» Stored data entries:
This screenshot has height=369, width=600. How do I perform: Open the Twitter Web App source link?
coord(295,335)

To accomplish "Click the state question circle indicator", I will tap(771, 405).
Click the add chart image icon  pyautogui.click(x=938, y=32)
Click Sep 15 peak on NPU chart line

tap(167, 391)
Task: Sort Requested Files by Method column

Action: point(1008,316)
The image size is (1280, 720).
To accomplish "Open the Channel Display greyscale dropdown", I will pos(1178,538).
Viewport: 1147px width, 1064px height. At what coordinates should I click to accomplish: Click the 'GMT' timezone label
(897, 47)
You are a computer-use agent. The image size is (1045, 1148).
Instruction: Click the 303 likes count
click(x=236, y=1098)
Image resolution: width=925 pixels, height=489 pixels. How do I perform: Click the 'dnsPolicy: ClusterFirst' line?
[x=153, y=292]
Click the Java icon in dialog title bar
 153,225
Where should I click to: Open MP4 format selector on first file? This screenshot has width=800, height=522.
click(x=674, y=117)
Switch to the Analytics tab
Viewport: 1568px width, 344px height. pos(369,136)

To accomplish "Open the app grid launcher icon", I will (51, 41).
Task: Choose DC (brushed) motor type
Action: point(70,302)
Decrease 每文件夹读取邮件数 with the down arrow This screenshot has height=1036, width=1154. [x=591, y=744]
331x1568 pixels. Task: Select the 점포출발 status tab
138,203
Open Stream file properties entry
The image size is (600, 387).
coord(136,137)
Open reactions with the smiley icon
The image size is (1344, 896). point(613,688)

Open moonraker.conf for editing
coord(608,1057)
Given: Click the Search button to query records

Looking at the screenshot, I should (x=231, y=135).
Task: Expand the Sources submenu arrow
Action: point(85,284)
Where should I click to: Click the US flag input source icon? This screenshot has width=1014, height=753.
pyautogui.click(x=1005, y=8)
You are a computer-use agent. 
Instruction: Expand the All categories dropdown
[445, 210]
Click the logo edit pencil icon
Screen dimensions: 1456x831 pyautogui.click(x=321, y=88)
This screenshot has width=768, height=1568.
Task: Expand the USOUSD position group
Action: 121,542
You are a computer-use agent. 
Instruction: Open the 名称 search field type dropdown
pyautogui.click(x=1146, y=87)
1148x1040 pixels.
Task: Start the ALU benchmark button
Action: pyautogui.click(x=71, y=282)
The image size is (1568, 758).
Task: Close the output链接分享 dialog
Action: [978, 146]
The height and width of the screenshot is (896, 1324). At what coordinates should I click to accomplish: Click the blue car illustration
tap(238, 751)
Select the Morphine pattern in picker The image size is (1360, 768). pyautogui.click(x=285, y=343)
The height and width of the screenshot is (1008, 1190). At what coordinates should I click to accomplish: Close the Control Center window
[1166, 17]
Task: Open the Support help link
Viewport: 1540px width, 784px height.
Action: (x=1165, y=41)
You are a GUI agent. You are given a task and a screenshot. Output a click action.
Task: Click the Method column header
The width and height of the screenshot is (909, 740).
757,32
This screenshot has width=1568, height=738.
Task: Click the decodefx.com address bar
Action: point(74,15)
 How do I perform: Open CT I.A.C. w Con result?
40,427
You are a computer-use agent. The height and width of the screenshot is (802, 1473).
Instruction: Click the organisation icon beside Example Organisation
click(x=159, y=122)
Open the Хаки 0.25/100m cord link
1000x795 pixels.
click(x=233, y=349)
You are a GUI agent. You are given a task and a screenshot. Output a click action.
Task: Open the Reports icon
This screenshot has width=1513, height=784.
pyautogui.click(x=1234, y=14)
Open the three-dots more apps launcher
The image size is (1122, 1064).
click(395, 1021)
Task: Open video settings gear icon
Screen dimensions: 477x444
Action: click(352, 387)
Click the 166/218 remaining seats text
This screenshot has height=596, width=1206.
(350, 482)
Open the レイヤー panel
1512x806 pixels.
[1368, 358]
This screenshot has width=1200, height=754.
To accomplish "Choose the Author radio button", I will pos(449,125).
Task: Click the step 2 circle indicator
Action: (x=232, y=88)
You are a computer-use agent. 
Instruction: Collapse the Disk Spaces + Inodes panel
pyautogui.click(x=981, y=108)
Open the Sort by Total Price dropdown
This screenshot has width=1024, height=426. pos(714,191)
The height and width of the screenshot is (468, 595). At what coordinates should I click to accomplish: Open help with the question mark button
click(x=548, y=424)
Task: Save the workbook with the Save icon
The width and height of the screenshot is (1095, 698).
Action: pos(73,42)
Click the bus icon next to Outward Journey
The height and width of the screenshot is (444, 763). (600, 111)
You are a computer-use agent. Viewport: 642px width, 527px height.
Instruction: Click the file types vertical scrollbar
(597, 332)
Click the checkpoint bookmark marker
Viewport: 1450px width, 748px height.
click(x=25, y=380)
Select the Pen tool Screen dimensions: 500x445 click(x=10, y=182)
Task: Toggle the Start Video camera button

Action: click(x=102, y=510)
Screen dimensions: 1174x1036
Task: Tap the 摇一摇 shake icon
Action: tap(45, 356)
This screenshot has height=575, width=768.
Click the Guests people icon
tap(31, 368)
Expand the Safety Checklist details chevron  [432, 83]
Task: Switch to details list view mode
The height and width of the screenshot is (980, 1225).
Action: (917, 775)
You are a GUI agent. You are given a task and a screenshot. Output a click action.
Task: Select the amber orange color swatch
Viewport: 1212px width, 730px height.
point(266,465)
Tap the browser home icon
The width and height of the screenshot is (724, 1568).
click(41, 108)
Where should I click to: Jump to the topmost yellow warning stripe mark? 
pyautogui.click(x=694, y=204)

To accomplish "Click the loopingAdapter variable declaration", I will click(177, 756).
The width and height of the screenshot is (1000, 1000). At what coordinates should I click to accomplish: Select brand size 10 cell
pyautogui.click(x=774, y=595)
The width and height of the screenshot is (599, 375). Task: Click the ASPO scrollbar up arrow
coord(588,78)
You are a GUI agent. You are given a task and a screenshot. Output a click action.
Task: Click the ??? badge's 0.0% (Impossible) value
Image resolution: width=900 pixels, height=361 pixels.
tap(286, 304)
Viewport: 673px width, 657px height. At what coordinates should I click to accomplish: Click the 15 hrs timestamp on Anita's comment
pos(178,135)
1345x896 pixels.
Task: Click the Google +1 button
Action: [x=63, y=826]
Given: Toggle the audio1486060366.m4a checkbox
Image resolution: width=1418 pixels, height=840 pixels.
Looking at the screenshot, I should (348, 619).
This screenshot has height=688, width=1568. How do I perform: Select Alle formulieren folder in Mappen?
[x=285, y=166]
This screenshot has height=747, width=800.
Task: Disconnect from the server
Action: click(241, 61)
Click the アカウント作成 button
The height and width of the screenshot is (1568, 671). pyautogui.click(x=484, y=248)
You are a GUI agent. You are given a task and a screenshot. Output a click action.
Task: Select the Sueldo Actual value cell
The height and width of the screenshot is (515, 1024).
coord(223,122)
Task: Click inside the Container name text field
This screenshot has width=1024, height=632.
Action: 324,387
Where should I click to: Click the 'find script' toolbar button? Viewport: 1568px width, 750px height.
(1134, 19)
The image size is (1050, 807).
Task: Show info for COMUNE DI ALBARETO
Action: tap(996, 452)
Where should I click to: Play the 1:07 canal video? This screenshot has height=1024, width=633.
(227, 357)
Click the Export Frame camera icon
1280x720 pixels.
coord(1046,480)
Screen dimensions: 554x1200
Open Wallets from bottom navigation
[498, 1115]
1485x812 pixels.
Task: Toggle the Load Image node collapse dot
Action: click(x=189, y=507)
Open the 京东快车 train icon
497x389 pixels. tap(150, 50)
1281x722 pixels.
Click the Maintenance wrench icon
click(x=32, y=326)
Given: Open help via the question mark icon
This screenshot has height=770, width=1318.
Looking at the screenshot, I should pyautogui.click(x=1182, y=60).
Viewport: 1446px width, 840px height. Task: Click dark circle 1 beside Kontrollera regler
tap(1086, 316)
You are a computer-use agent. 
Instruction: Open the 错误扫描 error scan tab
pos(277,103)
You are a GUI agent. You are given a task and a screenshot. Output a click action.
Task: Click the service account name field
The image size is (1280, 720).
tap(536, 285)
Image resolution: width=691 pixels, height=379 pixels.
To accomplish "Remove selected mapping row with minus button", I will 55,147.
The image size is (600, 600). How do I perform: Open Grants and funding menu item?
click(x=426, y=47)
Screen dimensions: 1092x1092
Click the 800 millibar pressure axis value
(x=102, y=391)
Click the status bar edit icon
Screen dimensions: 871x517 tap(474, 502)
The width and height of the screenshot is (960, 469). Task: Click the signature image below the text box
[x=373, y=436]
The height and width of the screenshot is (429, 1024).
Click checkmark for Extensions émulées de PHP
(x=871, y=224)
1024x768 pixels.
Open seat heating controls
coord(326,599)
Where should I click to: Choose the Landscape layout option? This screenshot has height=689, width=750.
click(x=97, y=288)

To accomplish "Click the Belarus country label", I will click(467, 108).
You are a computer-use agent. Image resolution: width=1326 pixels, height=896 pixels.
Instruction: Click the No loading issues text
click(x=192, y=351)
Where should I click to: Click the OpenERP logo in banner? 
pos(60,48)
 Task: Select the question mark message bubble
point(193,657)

» TASK TO COMPLETE: Taking the entries above, print exactly the lines starting at the line with "The height and width of the screenshot is (980, 1225)." and ending at the line with "Task: Click the ???", both included.

» EXERCISE SOLUTION:
The height and width of the screenshot is (980, 1225).
Action: (917, 775)
You are a GUI agent. You are given a task and a screenshot. Output a click action.
Task: Select the amber orange color swatch
Viewport: 1212px width, 730px height.
point(266,465)
Tap the browser home icon
The width and height of the screenshot is (724, 1568).
click(41, 108)
Where should I click to: Jump to the topmost yellow warning stripe mark? 
pyautogui.click(x=694, y=204)

To accomplish "Click the loopingAdapter variable declaration", I will click(177, 756).
The width and height of the screenshot is (1000, 1000). At what coordinates should I click to accomplish: Select brand size 10 cell
pyautogui.click(x=774, y=595)
The width and height of the screenshot is (599, 375). Task: Click the ASPO scrollbar up arrow
coord(588,78)
You are a GUI agent. You are given a task and a screenshot. Output a click action.
Task: Click the ??? badge's 0.0% (Impossible) value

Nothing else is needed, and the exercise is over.